This story has caused a commotion here in Ireland. Imagine if this lede were written about, say, blacks or Jews:
BERKELEY, Calif. — They come by the thousands — Irish students on work visas, many flocking to the West Coast to work in summer jobs by day and to enjoy the often raucous life in a college town at night. It was, for many, a rite of passage, one last summer to enjoy travel abroad before beginning a career.
But the work-visa program that allowed for the exchanges has in recent years become not just a source of aspiration, but also a source of embarrassment for Ireland, marked by a series of high-profile episodes involving drunken partying and the wrecking of apartments in places like San Francisco and Santa Barbara.
Early Tuesday, 13 people, most of them young Irish students here on the visa program, were crowded onto a fourth-floor balcony off Unit 405 for what neighbors described as a loud party when the balcony collapsed, sending people tumbling onto the street below. Six people were killed; five were Irish and the sixth had dual Irish-American citizenship, according to the Irish Embassy. Three of the dead were men, three were women, and all were in their 20s. At least seven others suffered injuries, some serious.

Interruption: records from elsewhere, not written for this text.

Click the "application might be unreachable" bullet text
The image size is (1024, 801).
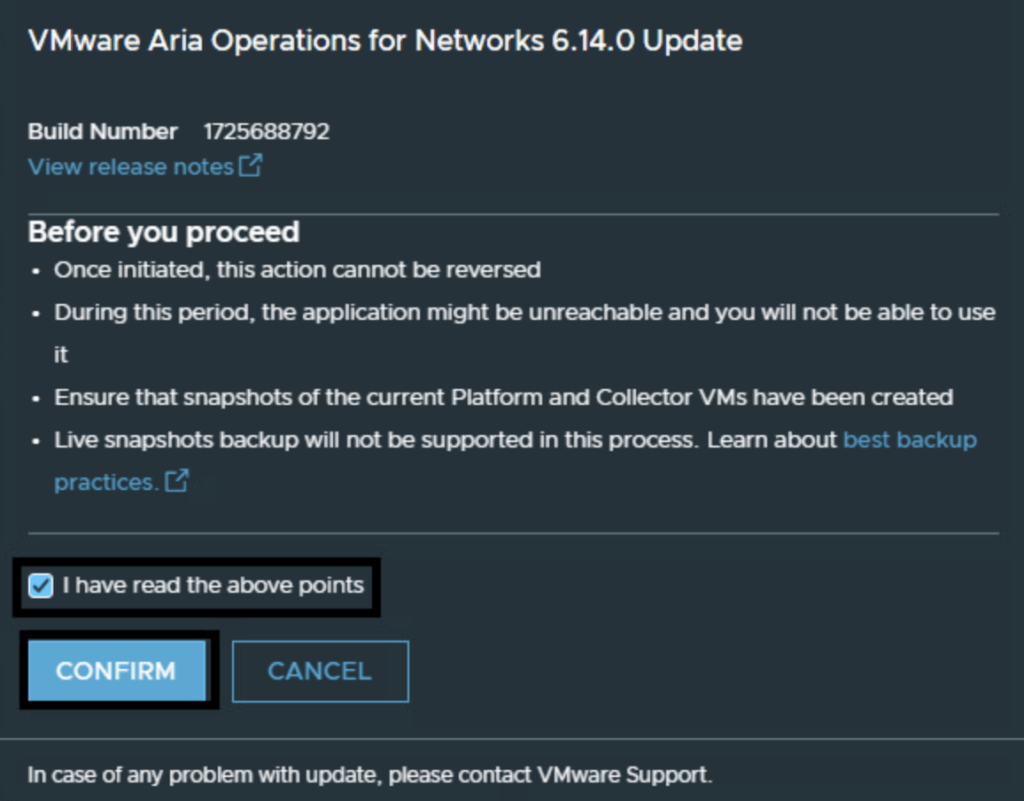pos(480,312)
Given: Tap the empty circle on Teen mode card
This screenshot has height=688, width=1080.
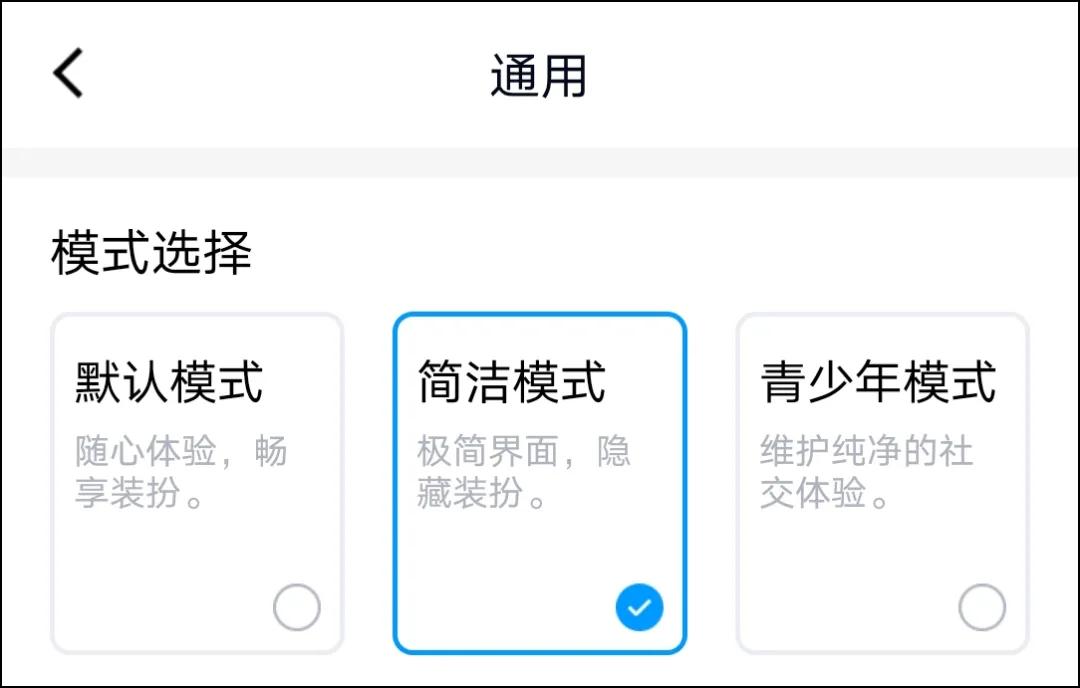Looking at the screenshot, I should (x=981, y=605).
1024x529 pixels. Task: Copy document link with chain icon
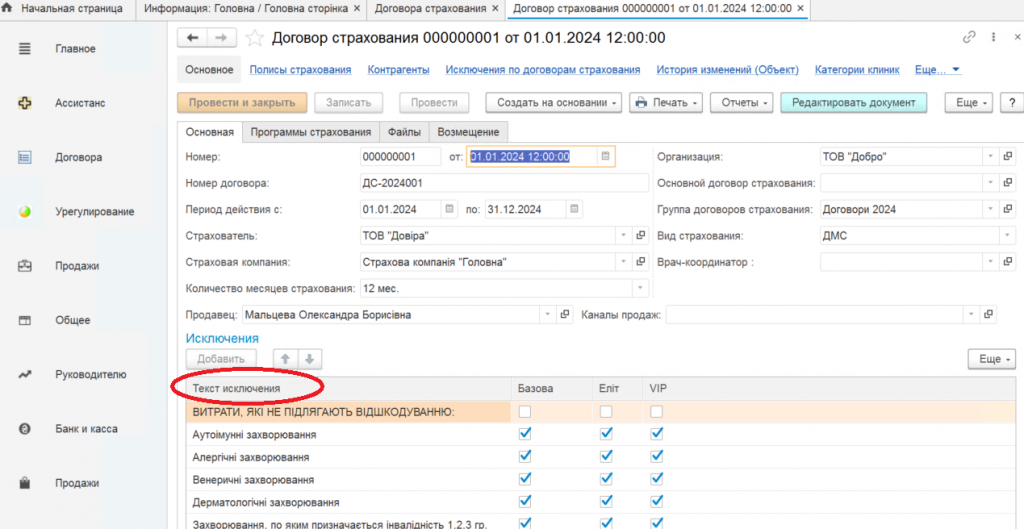point(969,38)
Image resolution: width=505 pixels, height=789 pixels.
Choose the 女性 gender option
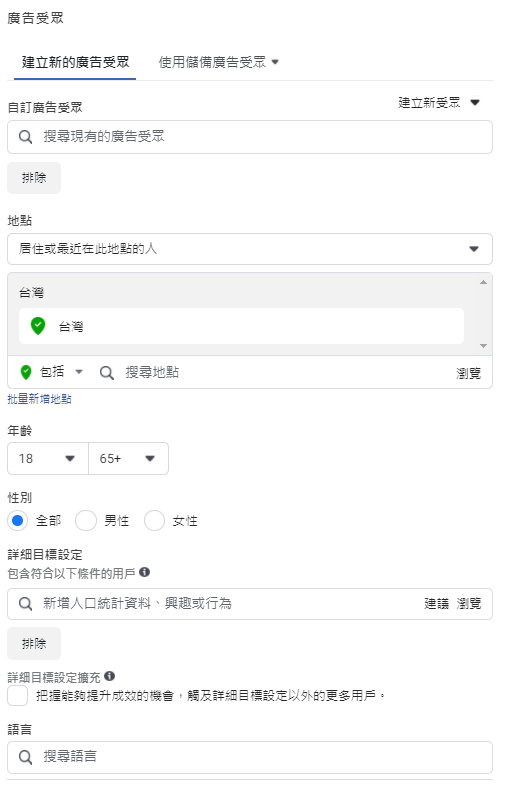tap(154, 521)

It’s almost impossible for me to address this without throwing something. Or, better yet, getting rip-roaring drunk and then trashing a handy nearby apartment building in my stereotypically wild Hibernian way. Nothing this execrable newspaper writes surprises me any more. With a bunch of dead Irish kids whose parents are even now starting to bury them, Adam Nagourney and two other Times hacks see fit to report their deaths like this.
UPDATED:
Today in Ireland we are hanging our heads in shock and sorrow at the needless deaths of six of our brightest and best young adults and the serious injuries to others. Today the New York Times should be hanging its head in shame at how outrageously and without the remotest evidence it has rushed to judgment on those deaths… Shame on you.
- The Times has issued an apology:
Spokesperson for the NY Times, Eileen Murphy, said that the article in question was “intended to explain in greater detail why these young Irish students were in the US. We understand and agree that some of the language in the piece could be interpreted as insensitive, particularly in such close proximity to this tragedy,” Murphy continued. “It was never our intention to blame the victims and we apologize if the piece left that impression. We will continue to cover this story and report on the young people who lost their lives.”
- Still unsatisfied, the Irish minister for equality, Aodhán Ó Ríordáin, slammed the Times’s racist insensitivity in a tweet:
@nytimes Your attempt at an apology for your offensive #Berkeley article is pathetic. It’s clearly futile appealing to your better nature.
What better nature? Ireland becomes the first country in the world to pass gay marriage by popular referendum and this is the thanks it gets from the New York Times.